I came here for the weekend to visit a childhood friend. We weren’t the closest friends growing up in our blue collar south jersey small town, but when there are one hundred students per class, you get to know just about everyone fairly well. My senior year I moved to Florida, for a variety of reasons I’ve mentioned before. I reconnected with this friend about 3 or 4 years ago, and he’s been asking me to come visit ever since. Not many people make it out of our hometown, so you notice when someone does. This particular friend has had a very successful career in the federal government for his age. He’s been the direct assistant to senators, worked in the secret service, for the homeland security council, the nuclear security council, for the secretary of state, and a variety of other high profile politicians and government officials.

Many of my Vanderbilt peers also moved to DC. The concentration of energy and ambition here is overwhelmingly evident. Everyone works for a high powered company or the federal government, and makes very good money for their age.

I’ve noticed, though, that there aren’t very many “cool” or “attractive” people in DC, compared to popular mainstream definitions of the word. It seems like all the intellectual or smart kids are recruited here. All the geeks that had to work and study hard, cause that was all they had going for them. Not looks. Not brawn. Just smarts. Which is fine.

This brings me to another revelation I often have from time to time. I’ve found that many people don’t know what to do with me when they meet me. Before we exchange words, they peg me for a douche bag or a meat head. I’m very muscular and fit, and I can objectively say I’m attractive by most standards. I curate my appearance, making sure I appear clean cut, put together, hygienic, and fashionable. But I’m intelligent, and I value ideas, and hard work, and intellectual activities and pursuits, dichotomies that almost seem inherently incompatible. (I think I relish in paradox)

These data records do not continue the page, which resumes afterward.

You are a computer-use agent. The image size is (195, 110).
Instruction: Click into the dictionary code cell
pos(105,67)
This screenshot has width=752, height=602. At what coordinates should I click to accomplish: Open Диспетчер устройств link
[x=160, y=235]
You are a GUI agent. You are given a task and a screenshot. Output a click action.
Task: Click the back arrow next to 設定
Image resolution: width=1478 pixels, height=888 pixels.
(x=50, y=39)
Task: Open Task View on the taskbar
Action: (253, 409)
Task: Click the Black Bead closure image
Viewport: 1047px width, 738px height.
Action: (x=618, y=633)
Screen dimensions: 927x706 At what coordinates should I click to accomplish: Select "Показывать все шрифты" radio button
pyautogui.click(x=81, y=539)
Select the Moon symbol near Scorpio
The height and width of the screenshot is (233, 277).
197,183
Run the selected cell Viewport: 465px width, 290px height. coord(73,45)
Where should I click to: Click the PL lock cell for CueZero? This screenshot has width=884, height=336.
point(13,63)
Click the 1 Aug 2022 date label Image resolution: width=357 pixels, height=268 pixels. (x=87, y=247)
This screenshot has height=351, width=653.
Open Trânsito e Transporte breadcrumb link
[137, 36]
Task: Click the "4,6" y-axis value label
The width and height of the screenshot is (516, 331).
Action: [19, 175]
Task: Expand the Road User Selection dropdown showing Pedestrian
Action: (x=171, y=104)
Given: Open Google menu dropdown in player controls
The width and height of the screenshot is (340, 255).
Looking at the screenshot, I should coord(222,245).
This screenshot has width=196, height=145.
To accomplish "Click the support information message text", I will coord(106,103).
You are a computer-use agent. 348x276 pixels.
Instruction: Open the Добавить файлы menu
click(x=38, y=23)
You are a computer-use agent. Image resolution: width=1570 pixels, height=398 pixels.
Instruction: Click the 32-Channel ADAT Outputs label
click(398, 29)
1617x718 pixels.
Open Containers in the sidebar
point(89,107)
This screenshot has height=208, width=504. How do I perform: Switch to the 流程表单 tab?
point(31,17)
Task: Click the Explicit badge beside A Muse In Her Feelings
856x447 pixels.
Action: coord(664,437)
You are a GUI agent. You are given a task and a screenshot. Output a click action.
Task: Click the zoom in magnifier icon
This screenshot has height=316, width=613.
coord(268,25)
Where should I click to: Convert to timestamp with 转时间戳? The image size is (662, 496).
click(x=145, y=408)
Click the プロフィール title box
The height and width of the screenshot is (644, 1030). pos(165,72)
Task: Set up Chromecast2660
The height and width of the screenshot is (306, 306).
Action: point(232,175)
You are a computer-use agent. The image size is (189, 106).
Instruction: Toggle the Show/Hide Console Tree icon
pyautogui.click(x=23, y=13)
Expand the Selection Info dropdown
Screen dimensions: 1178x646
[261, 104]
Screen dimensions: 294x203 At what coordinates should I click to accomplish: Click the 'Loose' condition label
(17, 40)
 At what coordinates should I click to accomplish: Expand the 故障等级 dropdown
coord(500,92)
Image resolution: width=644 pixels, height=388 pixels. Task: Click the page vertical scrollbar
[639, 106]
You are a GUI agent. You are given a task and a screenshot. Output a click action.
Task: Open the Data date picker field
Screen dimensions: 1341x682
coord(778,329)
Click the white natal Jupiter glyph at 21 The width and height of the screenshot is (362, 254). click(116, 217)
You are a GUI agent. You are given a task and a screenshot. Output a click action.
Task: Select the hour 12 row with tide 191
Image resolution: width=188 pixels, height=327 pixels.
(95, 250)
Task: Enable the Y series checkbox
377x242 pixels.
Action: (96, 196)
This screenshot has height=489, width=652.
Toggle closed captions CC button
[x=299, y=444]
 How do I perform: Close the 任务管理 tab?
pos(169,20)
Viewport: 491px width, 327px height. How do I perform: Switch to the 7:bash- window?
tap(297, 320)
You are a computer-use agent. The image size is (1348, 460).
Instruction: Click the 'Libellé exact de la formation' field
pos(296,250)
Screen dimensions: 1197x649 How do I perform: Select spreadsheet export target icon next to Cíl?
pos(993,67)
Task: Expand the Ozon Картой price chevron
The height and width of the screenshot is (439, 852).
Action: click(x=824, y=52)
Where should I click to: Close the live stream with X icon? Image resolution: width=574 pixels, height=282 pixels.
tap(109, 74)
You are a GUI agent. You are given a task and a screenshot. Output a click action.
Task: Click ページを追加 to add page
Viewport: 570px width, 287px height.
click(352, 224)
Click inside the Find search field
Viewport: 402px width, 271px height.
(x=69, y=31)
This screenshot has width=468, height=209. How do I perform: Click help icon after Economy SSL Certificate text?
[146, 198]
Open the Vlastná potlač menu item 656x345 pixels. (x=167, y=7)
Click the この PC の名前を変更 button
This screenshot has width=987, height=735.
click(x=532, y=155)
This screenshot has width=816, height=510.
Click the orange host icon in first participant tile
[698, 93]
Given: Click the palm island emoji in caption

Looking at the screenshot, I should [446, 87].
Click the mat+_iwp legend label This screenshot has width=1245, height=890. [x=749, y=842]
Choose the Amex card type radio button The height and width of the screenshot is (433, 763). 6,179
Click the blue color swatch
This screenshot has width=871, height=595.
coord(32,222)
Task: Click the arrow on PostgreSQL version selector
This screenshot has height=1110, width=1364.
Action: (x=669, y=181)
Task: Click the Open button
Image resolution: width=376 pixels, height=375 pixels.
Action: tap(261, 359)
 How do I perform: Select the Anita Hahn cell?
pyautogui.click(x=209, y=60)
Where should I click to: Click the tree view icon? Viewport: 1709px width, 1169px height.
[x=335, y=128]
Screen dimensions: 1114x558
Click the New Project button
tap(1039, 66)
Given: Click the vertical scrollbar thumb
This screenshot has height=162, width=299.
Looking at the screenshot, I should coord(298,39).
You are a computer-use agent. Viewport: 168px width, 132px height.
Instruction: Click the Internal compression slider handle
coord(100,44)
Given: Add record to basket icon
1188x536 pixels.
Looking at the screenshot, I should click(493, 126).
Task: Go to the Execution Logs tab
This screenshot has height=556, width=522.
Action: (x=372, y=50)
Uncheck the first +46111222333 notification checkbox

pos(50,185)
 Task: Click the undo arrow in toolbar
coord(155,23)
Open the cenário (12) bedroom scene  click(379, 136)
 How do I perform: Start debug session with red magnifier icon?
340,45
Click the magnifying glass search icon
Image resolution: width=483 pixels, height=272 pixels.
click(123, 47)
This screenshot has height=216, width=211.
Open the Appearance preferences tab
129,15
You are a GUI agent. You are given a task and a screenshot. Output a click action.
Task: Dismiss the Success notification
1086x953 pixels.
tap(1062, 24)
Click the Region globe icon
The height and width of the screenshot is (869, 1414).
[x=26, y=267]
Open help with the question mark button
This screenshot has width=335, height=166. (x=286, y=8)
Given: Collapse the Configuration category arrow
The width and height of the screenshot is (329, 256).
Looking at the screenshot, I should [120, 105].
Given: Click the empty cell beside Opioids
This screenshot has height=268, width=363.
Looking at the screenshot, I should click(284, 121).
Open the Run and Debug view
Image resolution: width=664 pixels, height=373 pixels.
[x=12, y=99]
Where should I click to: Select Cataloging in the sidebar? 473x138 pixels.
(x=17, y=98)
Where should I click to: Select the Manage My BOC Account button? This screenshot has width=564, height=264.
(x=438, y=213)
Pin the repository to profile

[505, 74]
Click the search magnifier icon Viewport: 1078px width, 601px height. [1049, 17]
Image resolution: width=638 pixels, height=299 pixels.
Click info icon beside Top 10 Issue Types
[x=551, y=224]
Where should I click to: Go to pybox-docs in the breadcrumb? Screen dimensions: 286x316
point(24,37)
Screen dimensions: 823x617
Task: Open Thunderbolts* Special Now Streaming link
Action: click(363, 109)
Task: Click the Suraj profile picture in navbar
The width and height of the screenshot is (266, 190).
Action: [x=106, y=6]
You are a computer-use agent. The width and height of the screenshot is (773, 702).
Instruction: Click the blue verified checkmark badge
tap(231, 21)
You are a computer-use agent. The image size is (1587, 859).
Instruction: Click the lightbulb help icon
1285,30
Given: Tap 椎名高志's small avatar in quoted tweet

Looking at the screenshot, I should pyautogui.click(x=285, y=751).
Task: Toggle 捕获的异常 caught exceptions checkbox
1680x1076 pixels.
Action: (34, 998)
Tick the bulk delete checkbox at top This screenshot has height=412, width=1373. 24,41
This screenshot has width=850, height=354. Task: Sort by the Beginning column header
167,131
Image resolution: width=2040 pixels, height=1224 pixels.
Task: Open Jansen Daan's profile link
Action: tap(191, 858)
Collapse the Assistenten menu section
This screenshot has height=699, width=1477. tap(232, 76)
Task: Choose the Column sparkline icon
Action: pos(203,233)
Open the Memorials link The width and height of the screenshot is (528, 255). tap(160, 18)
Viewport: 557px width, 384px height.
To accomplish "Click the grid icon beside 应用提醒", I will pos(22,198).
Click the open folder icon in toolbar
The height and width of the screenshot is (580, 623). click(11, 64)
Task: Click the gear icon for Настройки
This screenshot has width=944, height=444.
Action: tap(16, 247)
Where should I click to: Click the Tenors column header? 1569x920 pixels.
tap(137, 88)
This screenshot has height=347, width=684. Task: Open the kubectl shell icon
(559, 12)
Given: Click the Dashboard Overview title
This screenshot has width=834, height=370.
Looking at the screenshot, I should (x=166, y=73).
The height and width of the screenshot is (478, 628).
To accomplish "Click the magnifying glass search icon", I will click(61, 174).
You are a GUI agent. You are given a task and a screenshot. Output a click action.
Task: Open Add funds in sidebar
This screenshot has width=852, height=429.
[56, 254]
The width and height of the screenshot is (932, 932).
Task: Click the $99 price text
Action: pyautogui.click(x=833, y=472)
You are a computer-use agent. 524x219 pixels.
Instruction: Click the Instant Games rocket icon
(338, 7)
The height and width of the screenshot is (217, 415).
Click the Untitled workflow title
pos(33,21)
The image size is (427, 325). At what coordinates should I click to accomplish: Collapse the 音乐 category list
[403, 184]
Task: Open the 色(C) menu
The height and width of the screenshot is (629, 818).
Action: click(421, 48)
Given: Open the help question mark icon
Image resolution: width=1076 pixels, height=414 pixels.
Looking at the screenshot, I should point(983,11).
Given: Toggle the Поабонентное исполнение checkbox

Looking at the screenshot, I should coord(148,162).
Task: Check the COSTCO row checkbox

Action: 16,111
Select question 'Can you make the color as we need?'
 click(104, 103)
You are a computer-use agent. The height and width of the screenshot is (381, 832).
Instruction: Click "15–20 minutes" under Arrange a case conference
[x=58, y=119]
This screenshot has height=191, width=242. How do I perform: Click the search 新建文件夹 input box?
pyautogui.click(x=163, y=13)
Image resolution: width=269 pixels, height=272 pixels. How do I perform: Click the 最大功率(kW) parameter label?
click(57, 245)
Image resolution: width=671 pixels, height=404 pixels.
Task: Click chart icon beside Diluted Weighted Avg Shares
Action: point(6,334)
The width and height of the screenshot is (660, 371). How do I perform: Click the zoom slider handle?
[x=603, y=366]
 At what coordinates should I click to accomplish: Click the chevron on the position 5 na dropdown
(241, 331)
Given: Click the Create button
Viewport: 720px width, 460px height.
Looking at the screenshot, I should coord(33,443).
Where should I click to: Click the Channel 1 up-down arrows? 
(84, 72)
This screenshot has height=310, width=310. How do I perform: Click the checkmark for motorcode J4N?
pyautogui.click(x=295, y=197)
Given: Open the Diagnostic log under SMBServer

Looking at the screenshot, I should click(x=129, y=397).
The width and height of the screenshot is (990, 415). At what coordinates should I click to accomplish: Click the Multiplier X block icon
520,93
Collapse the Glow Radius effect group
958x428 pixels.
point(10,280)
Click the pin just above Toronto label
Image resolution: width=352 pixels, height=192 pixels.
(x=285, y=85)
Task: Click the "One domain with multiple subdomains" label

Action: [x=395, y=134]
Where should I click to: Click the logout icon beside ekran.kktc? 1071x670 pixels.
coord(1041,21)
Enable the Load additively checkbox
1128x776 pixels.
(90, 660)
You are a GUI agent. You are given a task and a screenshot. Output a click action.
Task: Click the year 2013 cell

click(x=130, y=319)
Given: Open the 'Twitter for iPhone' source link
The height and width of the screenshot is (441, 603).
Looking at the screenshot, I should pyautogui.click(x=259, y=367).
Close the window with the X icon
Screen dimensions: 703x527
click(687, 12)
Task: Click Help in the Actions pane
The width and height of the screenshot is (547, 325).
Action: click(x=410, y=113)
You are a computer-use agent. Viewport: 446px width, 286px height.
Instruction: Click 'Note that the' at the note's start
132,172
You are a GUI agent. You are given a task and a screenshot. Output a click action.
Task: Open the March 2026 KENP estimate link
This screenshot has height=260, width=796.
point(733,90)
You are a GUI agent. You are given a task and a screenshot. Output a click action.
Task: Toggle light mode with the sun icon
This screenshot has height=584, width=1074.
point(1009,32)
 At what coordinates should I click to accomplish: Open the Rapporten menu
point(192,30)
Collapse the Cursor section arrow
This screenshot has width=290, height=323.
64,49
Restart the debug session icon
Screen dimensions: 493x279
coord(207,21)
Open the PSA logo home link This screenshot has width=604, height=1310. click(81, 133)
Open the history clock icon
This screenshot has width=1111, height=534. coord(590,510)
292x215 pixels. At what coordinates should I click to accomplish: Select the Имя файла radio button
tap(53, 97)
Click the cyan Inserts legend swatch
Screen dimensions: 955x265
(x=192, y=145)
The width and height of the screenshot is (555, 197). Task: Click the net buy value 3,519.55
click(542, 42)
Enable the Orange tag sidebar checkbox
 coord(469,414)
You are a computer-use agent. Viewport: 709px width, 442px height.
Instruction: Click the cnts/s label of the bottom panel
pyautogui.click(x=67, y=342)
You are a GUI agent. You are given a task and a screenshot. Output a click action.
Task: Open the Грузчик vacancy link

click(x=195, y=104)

People occupying positions or jobs and careers requiring a higher level of intelligence and smarts usually were, generally speaking, never the most popular, charismatic, attractive, or athletic. They don’t care about these things, and I think that’s awesome. But I find that they bind together. Scientists hire scientists that share similar qualities they themselves admire. They are attracted to people who possess qualities they possess.

When I enter the picture, it’s almost like they don’t know what do to with me. There is an initial level of intimidation. An almost, you can’t be apart of this group because you’re too “attractive” or “charismatic”. Or “you’re not one of us”.

I’ve actually even heard this in job interviews. I’ve applied for positions otherwise reserved for geeks and intellectuals, and the interviewer would say, “you have an impressive resume, a great education and good work experience, and I have no doubt you would do well in this position, but you have great charisma and people skills. I think you should be applying for jobs in sales or project management. Something client facing, where you work with people.” I have heard this more than a couple times, and I find it almost offensive. It reminds me that when applying for certain technical jobs, I should probably tone down my charm and charisma, and embody the qualities of a person they might be looking for: quiet, reflective, calculated, reserved, and the like.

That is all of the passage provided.